Yes, that’s American cookery, or, The art of dressing viands, fish, poultry, and vegetables : and the best modes of making pastes, puffs, pies, tarts, puddings, custards, and preserves : and all kinds of cakes, from the imperial plumb to plain cake, adapted to this country, and all grades of life, written by Amelia Simmons, “an American Orphan,” and published in Hartford by Hudson & Goodwin, for the author, in 1796.

American cookery was the first cook book known to be written by an American, and

[…] used terms known to Americans, and ingredients that were readily available to American cooks. It was the first cookbook to include New England specialties such as Indian puddingjohnnycake, and what is now called pumpkin pie. The cookbook was the first to suggest serving cranberry with turkey, and the first to use the Hudson River Valley Dutch word cookey. It introduced the use of pearlash, a precursor of baking soda, as a chemical leavener, starting a revolution in the making of American cakes.

Wikipedia “American Cookery”

It was a popular book, “printed, reprinted and pirated for 30 years after its first appearance.” American Cookery is considered by the Library of Congress to be “one of the books that shaped America.”2

Also, don’t forget that this book uses both the “long S” and “short S” forms of the letter.3 So when you see something like this:

Click to open large image in new window. (Library of Congress).

You’ll need to Boil and mash 3 pints potatoes, wet them with butter, add sweet herbs, pepper, salt, fill and roast as above,4 and so on.

For more on Amelia Simmons and her influential book, the Wikipedia article is quite comprehensive and has links to additional sources. And you can view and download a pdf of one of only four extant copies of the whole book at this Library of Congress link.

Happy Thanksgiving to all. Stay home, be well, and wear a mask if you must be out and about.

I may take the rest of the week off from blogging. See you soon.


  1. Actually, I have not tested these recipes and really don’t know whether they are delicious or healthy. They look tasty, but whenever you cook a big bird with stuffing inside, proceed with caution

  2. For the complete list of the Library of Congress’s Books that Shaped America, click here. Amelia is in some fine company.

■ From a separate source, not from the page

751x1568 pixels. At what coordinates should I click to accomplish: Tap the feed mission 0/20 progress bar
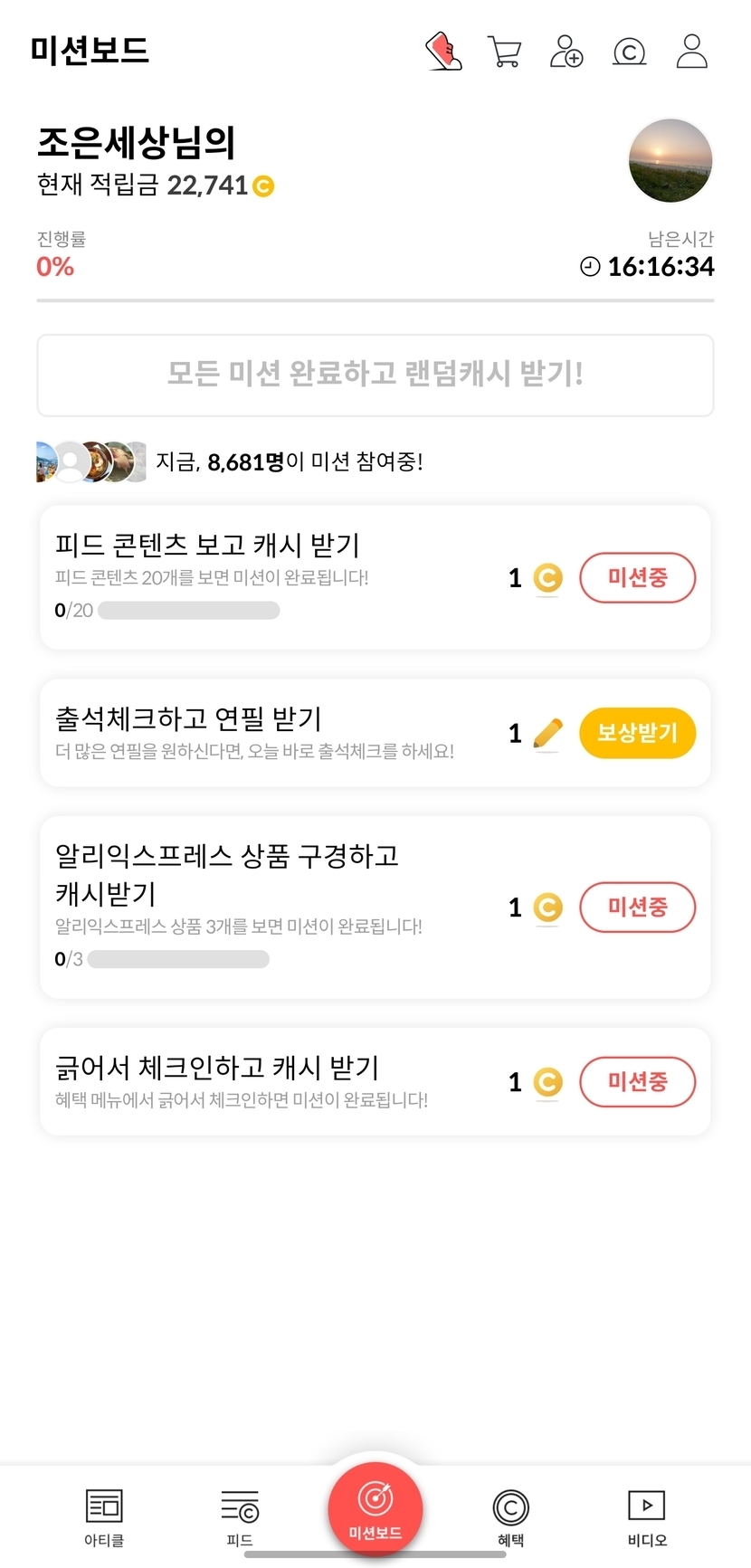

  3. For more on the Long-S, see the paragraphs on Spelling in the 19th-century: long-S, in this earlier post.

  4. By the way, roasting the turkey by hanging “down over a steady fire” still works nicely, but be sure you hang the bird above the fire with a stout enough cord or chain that will not burn through from the flames as it cooks, causing the bird to fall into the ashes. (Don’t ask me how I know this. Just sayin’…)

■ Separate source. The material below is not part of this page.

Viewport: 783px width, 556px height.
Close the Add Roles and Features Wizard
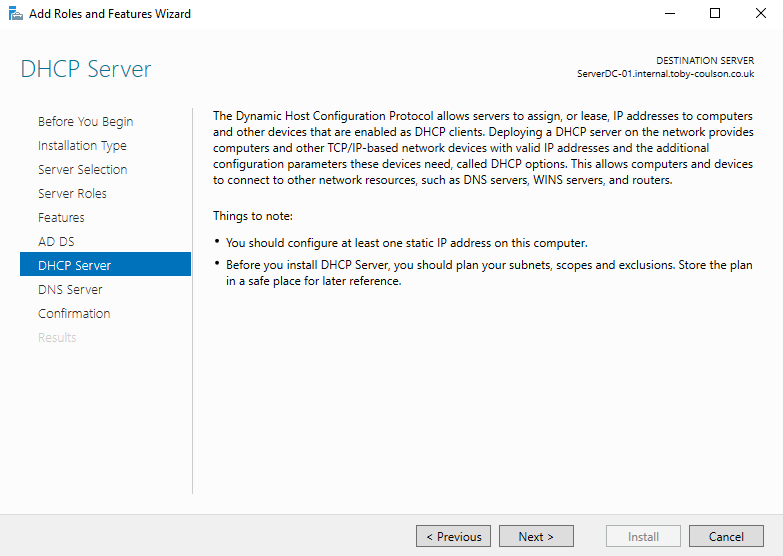point(760,14)
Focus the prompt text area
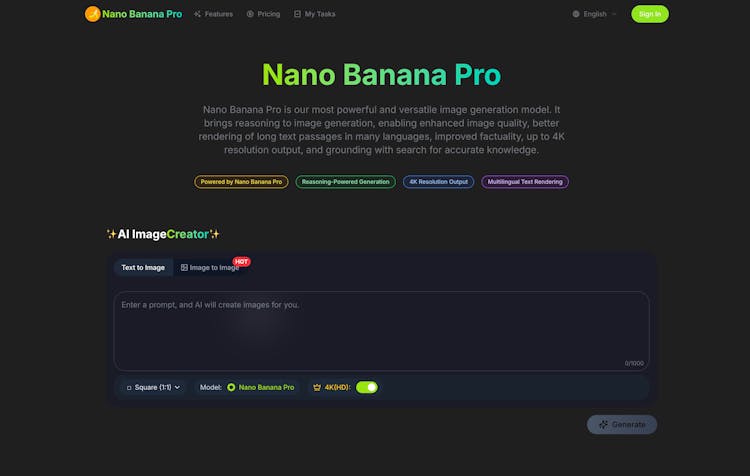 [381, 331]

One thought on “How to stuff and roast a turkey – 1796 style

  1. Vermont Stuffing Recipes: In the New England Cook Book (1936) there is a recipe named “Vermont Stuffing”. It is the only one that called for sausage. In the Vermont Cook Book (1946-1958) there are two recipes for Dressing Meat and Mushroom “Stuffing”. All three are stuffing recipes and were used to stuff chicken and turkey. Dressing Meat 1 is ordinary and similar to other New England Bread Stuffing recipes. Dressing Meat 11 includes giblets (liver heart), and one pound of sausage. Sausage therefore appears to be a Vermont recipe. Mushroom stuffing called for one pound of mushrooms making them a primary ingredient in the otherwise bread stuffing. This use of a main ingredient other than bread shows up in the Basic Cook Book published in Cambridge, Massachusetts and widely used throughout New England in the mid 1900’s.